En ce moment je lis le dernier ouvrage de Claude Habib, Le goût de la vie commune. C'est formidable de justesse, d'intelligence, de sagacité et de ce qui fait tant défaut à nos contemporains : de tendresse. C'est un livre qui sourit sans jamais être mièvre et qui sait être malin sans jamais ricaner. Il y est entre autres choses question de paysages et de distinctions de paysages, non pas leur nature mais par le regard et la nature du regard que l'on y porte. Premier cas de figure : on découvre un paysage par un voyage, on ne vit pas dans ce paysage, dans le meilleur des cas il nous plait, c'est la jubilation de la découverte heureuse, de la nouveauté, de l'attrait, ce paysage deviendra en nous comme un instantané, il sera une image nette mais que l'on n'investira jamais, qui sera toujours autre. Deuxième cas de figure : le paysage du quotidien, de notre quotidien. Il ne nous éblouit plus, on n'a pas besoin de le regarder puisqu'il nous est nôtre, il est en nous, et c'est parce qu'on ne le regarde pas qu'on l'investit et qu'on pourra voir, très vite et instinctivement, ce qui change en lui quand changement il y a - par là même il ne peut être image car on le vit avec toutes les variations (dont on sait qu'elles seront infinies) que le temps lui fait éprouver.
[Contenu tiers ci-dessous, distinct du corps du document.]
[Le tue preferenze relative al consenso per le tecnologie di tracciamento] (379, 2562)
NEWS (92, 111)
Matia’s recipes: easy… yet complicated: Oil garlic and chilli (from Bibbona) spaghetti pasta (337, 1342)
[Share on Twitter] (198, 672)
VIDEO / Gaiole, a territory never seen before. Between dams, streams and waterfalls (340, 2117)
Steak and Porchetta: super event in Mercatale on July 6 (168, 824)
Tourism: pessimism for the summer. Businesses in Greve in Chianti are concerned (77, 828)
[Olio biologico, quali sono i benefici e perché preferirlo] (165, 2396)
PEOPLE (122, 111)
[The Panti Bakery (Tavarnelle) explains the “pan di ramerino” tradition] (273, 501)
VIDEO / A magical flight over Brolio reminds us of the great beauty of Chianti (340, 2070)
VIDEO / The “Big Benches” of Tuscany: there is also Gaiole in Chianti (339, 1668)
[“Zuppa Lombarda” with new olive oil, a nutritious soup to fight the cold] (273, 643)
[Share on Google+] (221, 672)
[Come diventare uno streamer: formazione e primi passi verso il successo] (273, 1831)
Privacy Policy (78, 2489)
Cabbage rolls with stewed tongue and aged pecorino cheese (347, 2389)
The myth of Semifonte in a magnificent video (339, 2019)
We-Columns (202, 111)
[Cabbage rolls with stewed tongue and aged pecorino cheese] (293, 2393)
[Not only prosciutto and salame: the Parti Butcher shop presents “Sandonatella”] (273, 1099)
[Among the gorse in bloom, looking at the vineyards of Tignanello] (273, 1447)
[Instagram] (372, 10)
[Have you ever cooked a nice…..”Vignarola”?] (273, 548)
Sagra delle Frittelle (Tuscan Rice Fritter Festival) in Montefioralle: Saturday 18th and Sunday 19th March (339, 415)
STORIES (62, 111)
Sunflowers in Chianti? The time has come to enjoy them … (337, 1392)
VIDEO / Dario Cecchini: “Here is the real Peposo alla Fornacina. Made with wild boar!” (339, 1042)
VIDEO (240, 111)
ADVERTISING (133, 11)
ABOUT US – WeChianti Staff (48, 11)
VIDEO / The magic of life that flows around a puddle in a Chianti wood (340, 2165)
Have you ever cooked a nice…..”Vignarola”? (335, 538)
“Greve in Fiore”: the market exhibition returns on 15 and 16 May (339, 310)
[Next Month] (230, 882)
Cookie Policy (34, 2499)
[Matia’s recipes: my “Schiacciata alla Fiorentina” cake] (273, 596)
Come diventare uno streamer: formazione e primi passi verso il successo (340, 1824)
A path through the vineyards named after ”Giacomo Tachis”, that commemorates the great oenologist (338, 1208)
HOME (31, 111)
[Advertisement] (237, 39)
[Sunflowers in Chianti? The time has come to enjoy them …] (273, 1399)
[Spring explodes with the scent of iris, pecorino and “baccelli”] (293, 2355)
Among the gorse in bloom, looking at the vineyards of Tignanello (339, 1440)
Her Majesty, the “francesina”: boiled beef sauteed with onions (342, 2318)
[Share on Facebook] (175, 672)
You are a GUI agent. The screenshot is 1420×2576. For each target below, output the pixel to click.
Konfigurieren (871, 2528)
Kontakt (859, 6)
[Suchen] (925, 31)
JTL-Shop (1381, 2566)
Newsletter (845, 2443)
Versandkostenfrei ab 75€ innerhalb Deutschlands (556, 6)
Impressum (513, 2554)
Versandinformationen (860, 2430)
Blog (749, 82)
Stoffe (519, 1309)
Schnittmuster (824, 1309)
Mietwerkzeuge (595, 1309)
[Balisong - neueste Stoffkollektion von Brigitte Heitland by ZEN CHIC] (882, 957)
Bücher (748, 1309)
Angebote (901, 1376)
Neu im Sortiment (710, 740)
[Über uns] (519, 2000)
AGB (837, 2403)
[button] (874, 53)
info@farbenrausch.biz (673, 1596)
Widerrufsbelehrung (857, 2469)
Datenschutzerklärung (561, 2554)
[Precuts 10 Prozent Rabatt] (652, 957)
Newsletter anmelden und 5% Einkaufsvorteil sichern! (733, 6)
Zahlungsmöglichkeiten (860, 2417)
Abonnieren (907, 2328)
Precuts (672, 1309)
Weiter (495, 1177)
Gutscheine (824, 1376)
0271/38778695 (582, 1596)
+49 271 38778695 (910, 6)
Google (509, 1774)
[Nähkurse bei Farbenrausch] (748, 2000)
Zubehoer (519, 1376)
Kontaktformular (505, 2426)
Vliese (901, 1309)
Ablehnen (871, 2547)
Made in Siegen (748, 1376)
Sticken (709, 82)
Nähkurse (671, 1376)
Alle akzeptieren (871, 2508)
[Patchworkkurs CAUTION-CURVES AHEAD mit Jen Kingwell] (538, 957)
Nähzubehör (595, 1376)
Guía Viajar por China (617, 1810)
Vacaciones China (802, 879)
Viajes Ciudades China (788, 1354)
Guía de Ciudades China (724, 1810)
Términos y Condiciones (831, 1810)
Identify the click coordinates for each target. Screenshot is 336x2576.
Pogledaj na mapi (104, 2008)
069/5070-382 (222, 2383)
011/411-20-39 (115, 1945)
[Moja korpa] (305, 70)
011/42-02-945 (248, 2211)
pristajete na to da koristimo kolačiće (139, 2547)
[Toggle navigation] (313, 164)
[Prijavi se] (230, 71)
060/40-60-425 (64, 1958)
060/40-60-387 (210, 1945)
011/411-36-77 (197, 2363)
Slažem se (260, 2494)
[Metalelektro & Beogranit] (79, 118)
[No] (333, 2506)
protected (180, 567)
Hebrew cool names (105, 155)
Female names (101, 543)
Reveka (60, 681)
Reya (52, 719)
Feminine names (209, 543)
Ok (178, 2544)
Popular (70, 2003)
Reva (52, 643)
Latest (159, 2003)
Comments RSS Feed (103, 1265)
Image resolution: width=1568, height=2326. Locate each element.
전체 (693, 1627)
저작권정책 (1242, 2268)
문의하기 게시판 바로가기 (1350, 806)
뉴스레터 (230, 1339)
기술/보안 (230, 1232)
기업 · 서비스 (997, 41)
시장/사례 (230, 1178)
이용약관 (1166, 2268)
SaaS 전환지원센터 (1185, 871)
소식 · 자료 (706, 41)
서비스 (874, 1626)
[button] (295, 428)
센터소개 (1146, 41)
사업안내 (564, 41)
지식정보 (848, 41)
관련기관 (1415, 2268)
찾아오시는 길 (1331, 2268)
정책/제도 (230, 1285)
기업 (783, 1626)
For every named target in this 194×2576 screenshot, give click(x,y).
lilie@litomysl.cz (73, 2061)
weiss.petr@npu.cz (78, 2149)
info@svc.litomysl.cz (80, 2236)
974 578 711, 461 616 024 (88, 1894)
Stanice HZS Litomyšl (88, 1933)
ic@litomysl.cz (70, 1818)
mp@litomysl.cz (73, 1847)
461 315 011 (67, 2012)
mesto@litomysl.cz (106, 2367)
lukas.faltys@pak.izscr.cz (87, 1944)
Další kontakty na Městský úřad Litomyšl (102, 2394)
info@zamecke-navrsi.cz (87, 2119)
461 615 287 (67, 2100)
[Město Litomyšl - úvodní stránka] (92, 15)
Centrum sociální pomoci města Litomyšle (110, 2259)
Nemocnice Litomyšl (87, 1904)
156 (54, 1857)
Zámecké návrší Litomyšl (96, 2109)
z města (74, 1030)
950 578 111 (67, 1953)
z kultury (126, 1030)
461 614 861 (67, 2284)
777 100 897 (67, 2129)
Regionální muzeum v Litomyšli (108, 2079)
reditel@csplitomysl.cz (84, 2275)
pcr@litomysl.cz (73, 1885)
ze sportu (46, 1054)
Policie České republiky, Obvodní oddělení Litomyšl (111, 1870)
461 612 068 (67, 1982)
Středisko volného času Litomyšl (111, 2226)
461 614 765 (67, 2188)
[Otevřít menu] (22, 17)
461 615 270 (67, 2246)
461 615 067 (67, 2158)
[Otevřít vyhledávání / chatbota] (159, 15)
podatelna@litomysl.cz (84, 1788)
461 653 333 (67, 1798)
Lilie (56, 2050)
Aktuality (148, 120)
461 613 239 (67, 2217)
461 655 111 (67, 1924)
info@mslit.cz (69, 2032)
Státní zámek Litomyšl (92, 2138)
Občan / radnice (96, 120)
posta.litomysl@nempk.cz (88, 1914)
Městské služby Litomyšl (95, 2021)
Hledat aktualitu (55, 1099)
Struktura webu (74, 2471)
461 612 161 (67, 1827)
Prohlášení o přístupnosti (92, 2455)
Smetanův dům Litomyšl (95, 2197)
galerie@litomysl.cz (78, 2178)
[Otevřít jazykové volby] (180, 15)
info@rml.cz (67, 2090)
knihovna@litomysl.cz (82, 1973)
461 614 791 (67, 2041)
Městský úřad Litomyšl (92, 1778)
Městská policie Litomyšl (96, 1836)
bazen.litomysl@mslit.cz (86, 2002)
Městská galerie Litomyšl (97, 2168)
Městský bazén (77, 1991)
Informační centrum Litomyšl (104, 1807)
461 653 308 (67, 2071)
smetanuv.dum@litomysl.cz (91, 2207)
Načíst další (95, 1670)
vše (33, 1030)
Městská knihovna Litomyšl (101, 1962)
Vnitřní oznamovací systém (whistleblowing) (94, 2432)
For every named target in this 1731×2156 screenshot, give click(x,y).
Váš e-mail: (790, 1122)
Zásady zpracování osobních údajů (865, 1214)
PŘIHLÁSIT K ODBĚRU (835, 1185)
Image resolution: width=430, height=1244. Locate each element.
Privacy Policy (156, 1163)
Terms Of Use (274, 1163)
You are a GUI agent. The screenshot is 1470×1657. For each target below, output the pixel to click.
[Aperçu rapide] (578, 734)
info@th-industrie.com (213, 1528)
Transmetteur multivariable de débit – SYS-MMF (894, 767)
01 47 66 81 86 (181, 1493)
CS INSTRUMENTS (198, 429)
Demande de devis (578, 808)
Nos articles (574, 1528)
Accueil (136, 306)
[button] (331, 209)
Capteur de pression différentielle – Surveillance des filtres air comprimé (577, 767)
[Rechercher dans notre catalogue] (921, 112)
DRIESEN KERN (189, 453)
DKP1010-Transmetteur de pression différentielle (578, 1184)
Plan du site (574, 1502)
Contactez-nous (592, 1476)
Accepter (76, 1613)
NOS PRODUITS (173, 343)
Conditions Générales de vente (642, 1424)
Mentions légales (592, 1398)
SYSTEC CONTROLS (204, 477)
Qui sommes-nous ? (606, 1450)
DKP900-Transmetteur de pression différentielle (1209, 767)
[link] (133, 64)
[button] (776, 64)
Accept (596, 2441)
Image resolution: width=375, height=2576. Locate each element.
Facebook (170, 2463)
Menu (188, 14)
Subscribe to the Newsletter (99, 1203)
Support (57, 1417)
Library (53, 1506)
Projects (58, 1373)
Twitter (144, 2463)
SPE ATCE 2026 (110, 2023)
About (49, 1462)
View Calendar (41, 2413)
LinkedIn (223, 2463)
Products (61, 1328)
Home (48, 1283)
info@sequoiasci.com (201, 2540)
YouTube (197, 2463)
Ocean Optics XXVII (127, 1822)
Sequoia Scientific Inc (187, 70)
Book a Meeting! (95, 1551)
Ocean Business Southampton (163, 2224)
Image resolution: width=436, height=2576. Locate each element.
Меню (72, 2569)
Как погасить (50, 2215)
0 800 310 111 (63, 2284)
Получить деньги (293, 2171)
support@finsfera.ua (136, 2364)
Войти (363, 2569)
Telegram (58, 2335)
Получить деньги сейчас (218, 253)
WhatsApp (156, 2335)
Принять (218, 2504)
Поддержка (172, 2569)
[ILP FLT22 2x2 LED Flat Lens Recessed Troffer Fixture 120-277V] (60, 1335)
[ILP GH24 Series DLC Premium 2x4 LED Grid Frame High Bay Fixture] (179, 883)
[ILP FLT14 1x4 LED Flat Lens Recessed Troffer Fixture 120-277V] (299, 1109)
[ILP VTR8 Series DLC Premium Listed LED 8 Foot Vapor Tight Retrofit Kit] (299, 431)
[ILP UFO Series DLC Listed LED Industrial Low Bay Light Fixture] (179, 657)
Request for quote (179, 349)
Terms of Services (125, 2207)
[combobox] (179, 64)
Il en va ainsi de cette grand-rue Saint-Michel, de cette avenue de l'URSS où j'ai vécu les vingt premières années de ma vie et tout près de laquelle je vis aujourd'hui, ce quartier que j'ai voulu connaître à nouveau et que littéralement je ne reconnais plus, il est parfaitement inutile de vouloir retrouver son passé, même quand on veut l'améliorer, ou s'en venger, ou le caresser. Quelles sont mes intentions envers lui ? Je l'ignore mais Big Boss n'est plus et ce quartier n'était mien que quand le temps m'y conviait - m'étant extrait de cette époque je ne peux plus réintégrer ce lieu.
L'avenue de l'URSS n'est plus l'avenue de l'URSS et je crains que les lumières vespérales qui ont dessiné mon champ rabastinois durant quelques mois ne l'aient effacé, aujourd'hui et à jamais.